Faith, Life and Reason
- Christian Faith and Global Justice
- Constructing a Good Life
- Perfect God, Imperfect World: The Problem of Evil
Section 25 (CRN 14859) MW 1:30-2:45
We find ourselves at the dawn of a new era of human history, which many refer to as the era of globalization. It is a time of new opportunities and unprecedented potential, but it brings with it new perils and greater social, political, and economic turmoil than ever before. However one feels about these tides of change, it is clear that this globalization “ship” is in the waters of planet earth and all humanity is on board. Whether it gets shipwrecked on the icebergs of greed, or whether it brings us to a new land of human solidarity depends on which course this ship takes. The theme of this seminar is that the faith that does justice is the rudder that will lead us in the right direction. Through film, social sciences, and theological reflection, we will seek to understand the world we live in and the frameworks, narratives, images, values, and premises we use to interpret that world. After setting the stage of the reality of our globalized world–and particularly the problem of poverty and the fact that half the world lives on less than two dollars a day and two thirds live in abject poverty–we will do a faith reading of reality by looking at the major Christian themes that have direct bearing on our global reality. We will draw on scripture, early Christian sources, Catholic social teaching, non-Christian religions, liturgy, contemporary theological reflection, icons of justice, mysticism, and spirituality as we explore what it means to be Christian in a time of titanic change.
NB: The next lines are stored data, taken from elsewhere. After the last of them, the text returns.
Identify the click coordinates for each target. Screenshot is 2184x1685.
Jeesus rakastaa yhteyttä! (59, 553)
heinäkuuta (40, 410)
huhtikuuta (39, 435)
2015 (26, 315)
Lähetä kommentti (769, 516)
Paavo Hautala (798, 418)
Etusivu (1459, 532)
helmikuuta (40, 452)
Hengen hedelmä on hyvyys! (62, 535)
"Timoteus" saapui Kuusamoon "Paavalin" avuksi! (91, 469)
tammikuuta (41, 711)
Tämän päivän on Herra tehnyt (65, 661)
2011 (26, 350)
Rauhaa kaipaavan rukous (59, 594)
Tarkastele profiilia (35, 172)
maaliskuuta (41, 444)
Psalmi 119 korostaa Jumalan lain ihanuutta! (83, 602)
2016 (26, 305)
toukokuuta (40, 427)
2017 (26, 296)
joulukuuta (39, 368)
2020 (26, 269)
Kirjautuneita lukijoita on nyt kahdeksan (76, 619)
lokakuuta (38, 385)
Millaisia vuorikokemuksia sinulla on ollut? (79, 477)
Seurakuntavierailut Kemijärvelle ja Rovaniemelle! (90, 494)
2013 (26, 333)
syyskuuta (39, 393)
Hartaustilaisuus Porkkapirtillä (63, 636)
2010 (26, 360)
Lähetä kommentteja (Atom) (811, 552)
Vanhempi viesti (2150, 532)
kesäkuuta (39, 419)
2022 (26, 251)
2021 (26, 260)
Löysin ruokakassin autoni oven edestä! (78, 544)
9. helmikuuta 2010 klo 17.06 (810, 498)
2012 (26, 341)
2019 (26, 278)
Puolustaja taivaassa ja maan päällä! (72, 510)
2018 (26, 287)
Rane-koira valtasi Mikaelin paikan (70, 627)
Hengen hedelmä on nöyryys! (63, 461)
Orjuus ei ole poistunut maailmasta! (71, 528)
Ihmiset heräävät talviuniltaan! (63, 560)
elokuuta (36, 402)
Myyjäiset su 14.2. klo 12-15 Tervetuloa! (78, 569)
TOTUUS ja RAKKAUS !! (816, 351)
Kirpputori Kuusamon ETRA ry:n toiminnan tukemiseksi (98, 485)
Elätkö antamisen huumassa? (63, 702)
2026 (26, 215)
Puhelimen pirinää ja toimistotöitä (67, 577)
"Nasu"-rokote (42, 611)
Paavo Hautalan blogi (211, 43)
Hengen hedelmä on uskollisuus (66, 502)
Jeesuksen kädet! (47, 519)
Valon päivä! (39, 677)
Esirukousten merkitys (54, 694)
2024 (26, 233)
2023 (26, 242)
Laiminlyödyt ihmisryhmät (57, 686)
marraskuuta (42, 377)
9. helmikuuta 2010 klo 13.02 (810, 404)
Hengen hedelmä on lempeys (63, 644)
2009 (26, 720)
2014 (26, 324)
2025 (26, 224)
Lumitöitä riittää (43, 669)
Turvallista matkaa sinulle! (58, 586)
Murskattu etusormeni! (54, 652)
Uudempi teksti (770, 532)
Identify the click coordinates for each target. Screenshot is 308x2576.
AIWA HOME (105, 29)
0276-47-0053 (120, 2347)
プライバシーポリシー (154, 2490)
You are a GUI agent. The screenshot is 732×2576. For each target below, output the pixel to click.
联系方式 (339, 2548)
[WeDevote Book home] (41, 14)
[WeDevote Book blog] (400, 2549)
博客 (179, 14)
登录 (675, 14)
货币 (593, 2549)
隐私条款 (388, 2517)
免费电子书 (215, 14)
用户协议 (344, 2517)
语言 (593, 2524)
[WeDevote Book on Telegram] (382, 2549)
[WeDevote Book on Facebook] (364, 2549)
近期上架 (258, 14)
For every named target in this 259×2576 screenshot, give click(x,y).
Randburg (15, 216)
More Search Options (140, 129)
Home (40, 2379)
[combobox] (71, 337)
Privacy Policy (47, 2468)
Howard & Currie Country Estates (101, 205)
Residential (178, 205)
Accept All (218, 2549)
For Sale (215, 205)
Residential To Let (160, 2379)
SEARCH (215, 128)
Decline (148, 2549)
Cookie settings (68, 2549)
Section 23 (CRN 14858) TR 2:00-3:15
Students read about, experience, discuss and practice constructing a good life. Students learn of research into positive development and practice applying positive principles in their own lives. Readings will be drawn from psychology (developmental, positive, educational), science (e.g., Darwin), literature (poems and stories), philosophy (e.g., Aristotle), and Catholic social teaching (U.S. Bishops). We explore factors found to lead to greater flourishing (e.g., mindfulness, emotional intelligence, play, gratitude). Field trips will include an outdoor experience and experiencing the arts (Snite Museium, concerts, film). Students will choose a virtue to cultivate during the semester. Students will lead discussions, make different types of oral presentations, and write several short pieces.
Section 05 (CRN 13715) MW 11:45-1:00
If you could ask God only one question what would it be? According to a recent survey most people would ask, "why is there so much pain and suffering in the world?" If God is all-good, all-knowing, and all-powerful how does one explain the existence of moral and natural evil in the world? This course will explore the "Problem of Evil" as treated in theology, philosophy, psychology, literature, and the arts. The course will include readings from Scripture, Plato, Augustine, Peter Abelard, Immanuel Kant, C.G. Jung, Fyodor Dostoevsky, C.S. Lewis, Dorothy L. Sayers, Elie Wiesel and others. Participants will be encouraged not only to examine how this question has been treated, but also to derive a personal position on the nature of evil, its presence in everyday life, and how best to respond to it. The primary tools for this investigation will be dialectical inquiry and oral presentation.